10 What it takes to be within the 1%—of Taylor Swift followers 🎧
More than 6,000 hours of listening to her music, for one. (WSJ $)
It appears Spotify Wrapped was topic to some type of hacking this 12 months. (Vice)

Quote of the day

“It’s almost like election night.”

—Louisa Ferguson, Spotify’s world head of selling expertise, explains to The Guardian why the launch of the corporate’s Wrapped annual rundown is its busiest time of the 12 months.

The massive story

The uneasy coexistence of Yandex and the Kremlin

Yandex

MARCIN WOLSKI

August 2020

While Moscow was beneath coronavirus lockdown between March and June 2020, the Russian capital emptied out—other than the streams of cyclists within the trademark yellow uniform of Yandex’s meals supply service.

Often referred to within the West as Russia’s Google, Yandex is de facto extra like Google, Amazon, Uber, and perhaps a number of different corporations mixed. It’s a Russian Silicon Valley unto itself. 

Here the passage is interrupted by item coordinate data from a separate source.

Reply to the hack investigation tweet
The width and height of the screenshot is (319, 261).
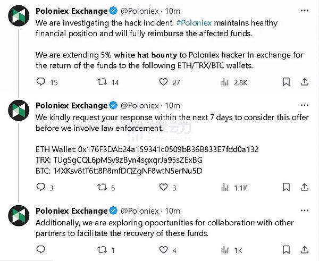pyautogui.click(x=40, y=82)
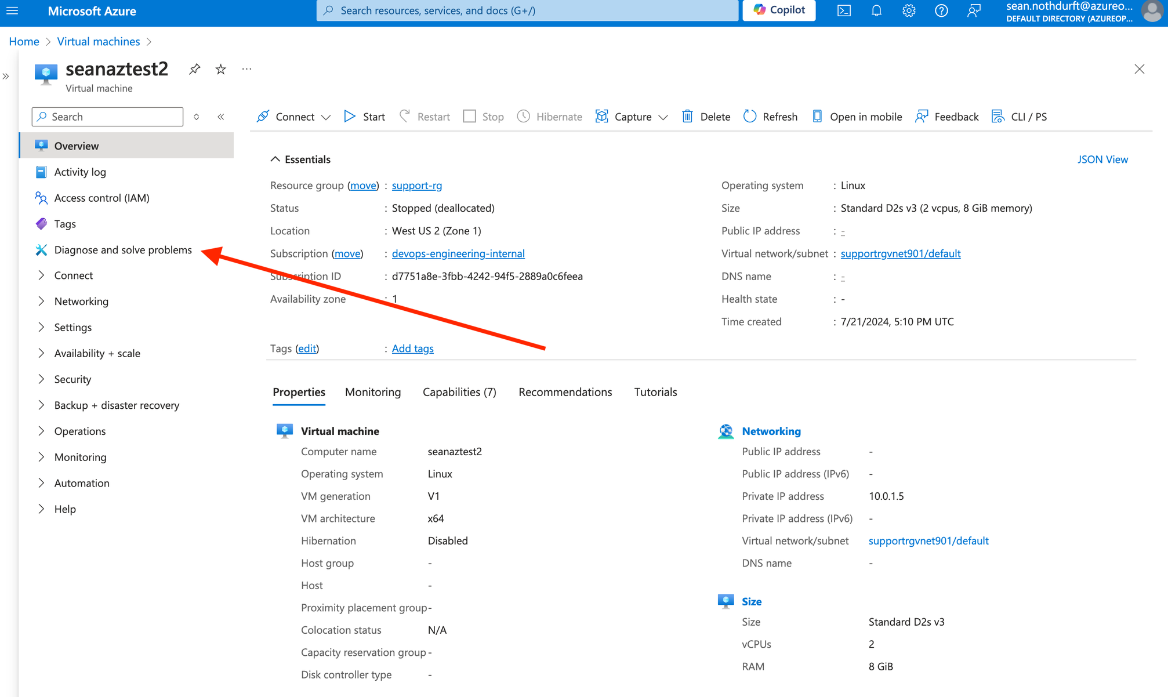Switch to the Monitoring tab
This screenshot has height=697, width=1168.
[372, 392]
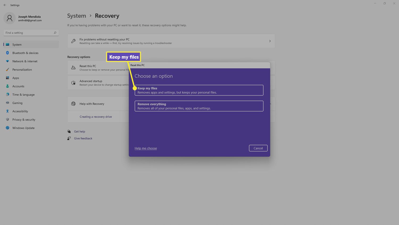Open Gaming settings category

click(17, 103)
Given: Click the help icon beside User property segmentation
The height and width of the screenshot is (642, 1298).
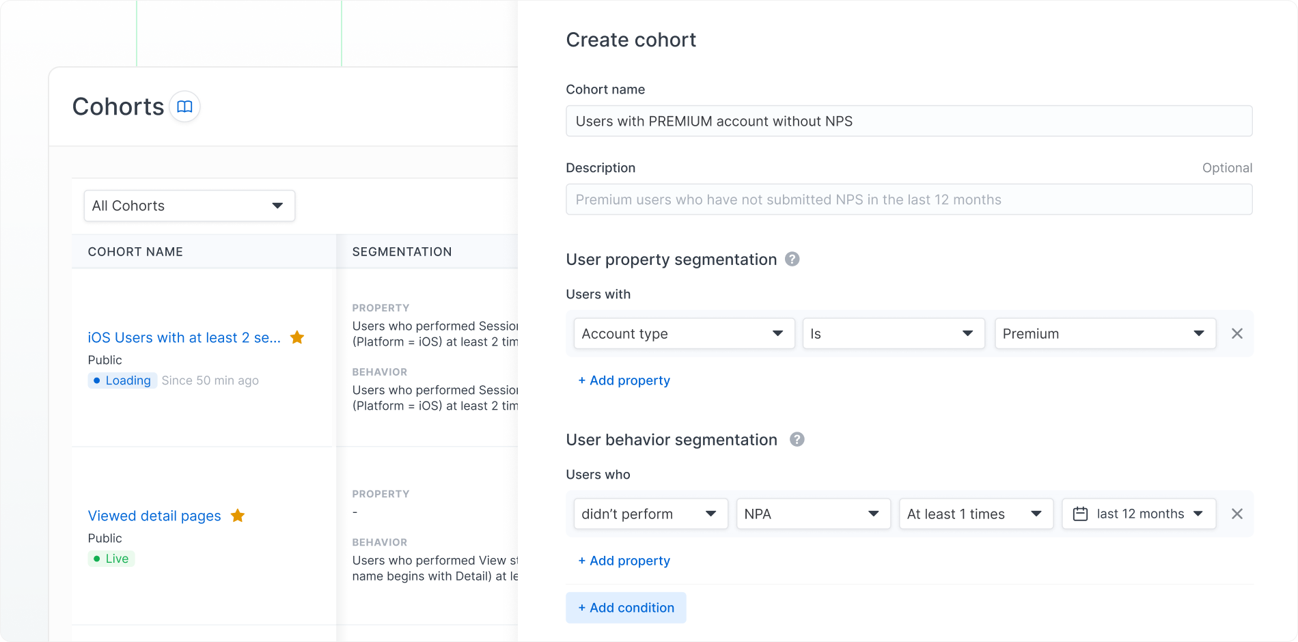Looking at the screenshot, I should (792, 259).
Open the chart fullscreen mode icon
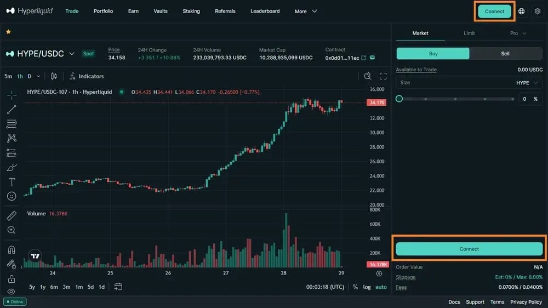Viewport: 548px width, 308px height. [383, 76]
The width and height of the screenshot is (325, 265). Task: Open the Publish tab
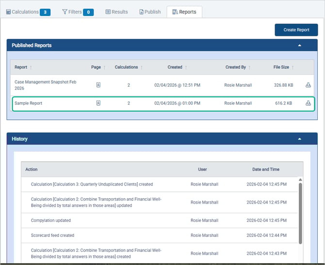(x=149, y=12)
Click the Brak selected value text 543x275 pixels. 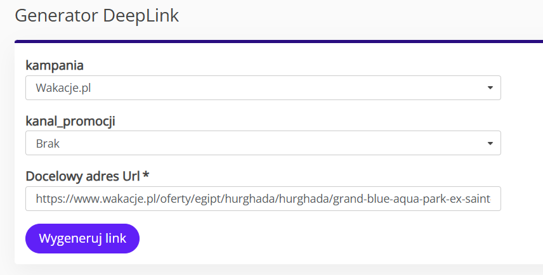(x=48, y=143)
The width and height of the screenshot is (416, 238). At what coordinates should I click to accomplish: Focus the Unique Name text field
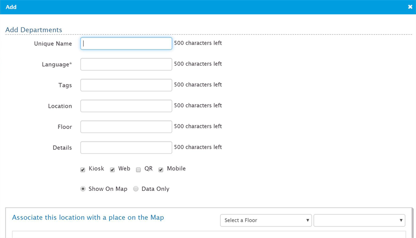tap(126, 43)
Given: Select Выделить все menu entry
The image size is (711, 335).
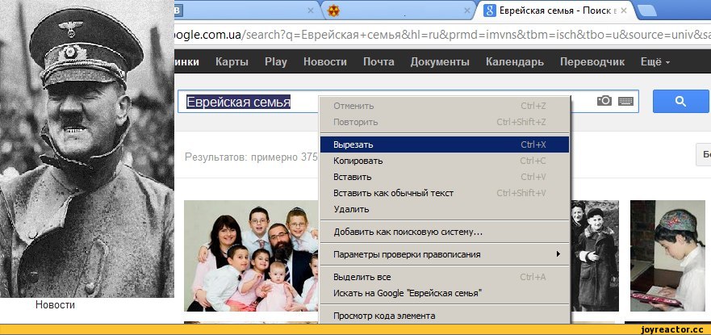Looking at the screenshot, I should 444,277.
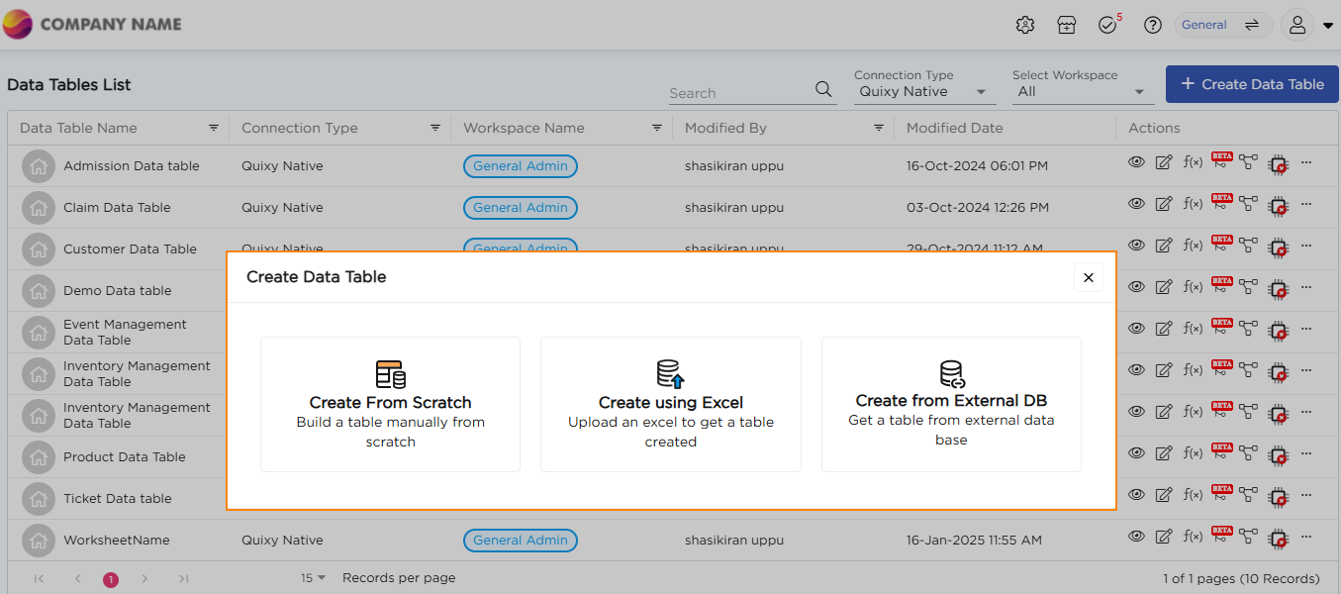The height and width of the screenshot is (594, 1341).
Task: Open the marketplace store icon
Action: [x=1066, y=25]
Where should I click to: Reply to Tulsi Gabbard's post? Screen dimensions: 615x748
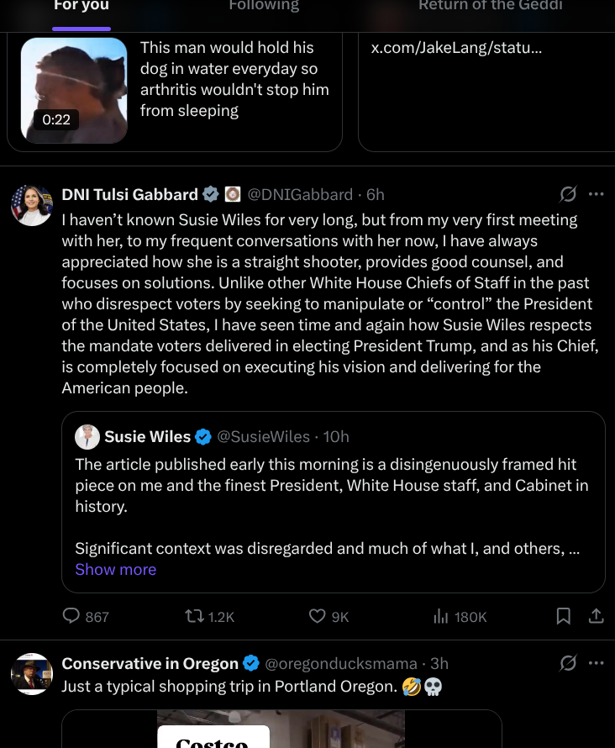pos(73,617)
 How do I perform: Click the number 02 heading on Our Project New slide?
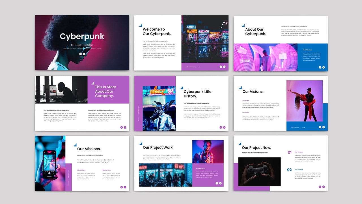tap(289, 169)
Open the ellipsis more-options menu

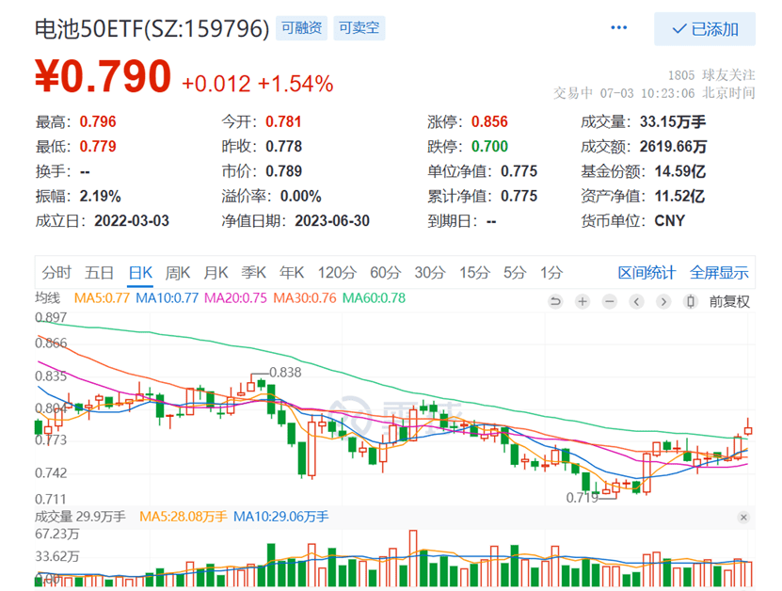618,28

But Yandex’s success has come at a worth. The Kremlin has lengthy seen the web as a battlefield in its escalating tensions with the West and has develop into more and more involved that an organization like Yandex, with the heaps of knowledge it has on Russian residents, might in the future fall into international fingers. Read the total story.

—Evan Gershkovich

We can nonetheless have good issues

A spot for consolation, enjoyable and distraction to brighten up your day. (Got any concepts? Drop me a line or tweet ’em at me.)

+ Remembering the legend that was Shane MacGowan (RIP).
+ The US Transportation Security Administration wins all of the awards for the cutest calendar of the 12 months, that includes a few of their cutest canine colleagues.
+ We already know that spending time within the nice outdoor is sweet for us, however right here’s how and why it’s so essential.
+ How to write down a love poem like a professional.
+ Who’s who in American high quality eating? Read this useful checklist to search out out.